I cinque giovani, malgrado siano vissuti in questo contesto difficile e siano stati più volte in bilico sul confine del lecito e dell’illecito avendo vissuto esperienze di forte devianza, grazie al progetto in cui sono stati coinvolti, adesso stanno imparando “a credere nelle loro potenzialità”, con “la voglia di dimostrare a chi li incontra che non sono tutti delinquenti e camorristi, che il futuro ci può e ci deve essere, anche se a volte lo vedono un po’ buio”. Come dice in un’intervista uno dei cinque giovani, “se qualcuno vuole, qualcosa si può cambiare, perché si può cambiare”, a patto, però, di mettere al bando, prima di tutto, l’ignoranza. Anche la “scelta di seguire la camorra” è legata al fatto di essere “ignoranti”. Il problema è che nei Quartieri la scuola non è vista come un luogo in cui poter crescere e imparare per il futuro, ma quasi come una perdita di tempo, che insieme con le difficoltà economiche delle famiglie diviene la principale causa dell’abbandono scolastico.
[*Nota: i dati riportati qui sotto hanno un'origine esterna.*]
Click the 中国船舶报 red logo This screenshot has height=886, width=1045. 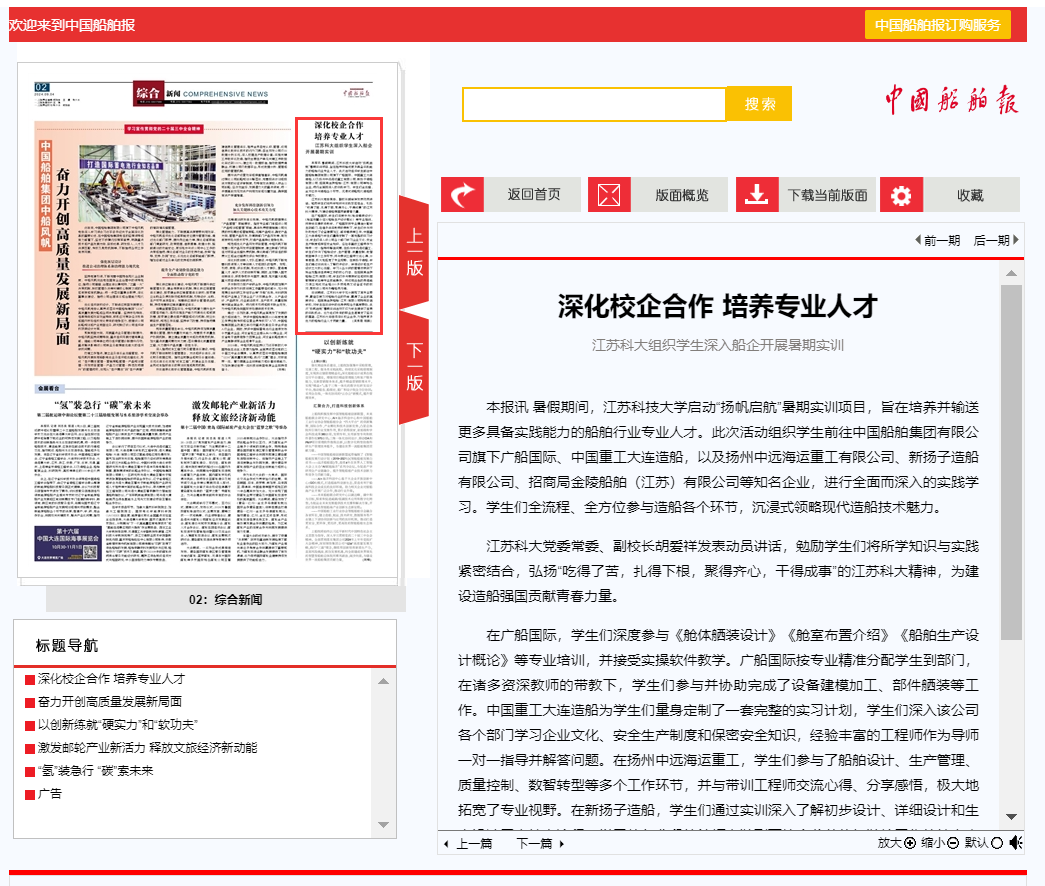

Così la maggioranza dei ragazzi iniziano a vivere le loro prime esperienze e le prime tappe della socializzazione “in strada, tra i vicoli e i vasci (bassi, ndr)”. D’altra parte, la bassa scolarizzazione è sempre stata una chiave d’accesso ai giovani da parte della camorra e non c’è il baluardo della famiglia a difendere dalle lusinghe di guadagni facili. “La maggior parte dei problemi dipende anche dal contesto familiare, dagli stimoli e dalla possibilità economica, i valori, che hai. La famiglia qui deve pensare ad altre cose, non ti segue molto”.
Nella storia dei cinque protagonisti qualcosa cambia, grazie all’Associazione “Socialmente pericolosi”: “I giovani di Napoli – afferma uno di loro – devono vivere. Non devono pensare alla camorra. Devono pensare a costruirsi da soli, noi ci stiamo costruendo con le nostre mani… Se aspettiamo che arrivi l’aiuto dalle istituzioni, non succederà mai. Allora, il destino dobbiamo costruircelo noi con le mani nostre”. Questo anelito di speranza che traspare dalle cinque interviste fa sì che il libro di Romeo sfugga al “dolorismo” di tanti libri, inchieste, sceneggiati televisivi su Napoli e in particolare sui ghetti urbani della miseria, come scrive Franco Ferrarotti nella prefazione. Ed è proprio la speranza che spinge i giovani a guardare avanti dentro un progetto che ha come motto “abbandonare le pistole, per impugnare una telecamera” e costruirsi così “un futuro migliore”.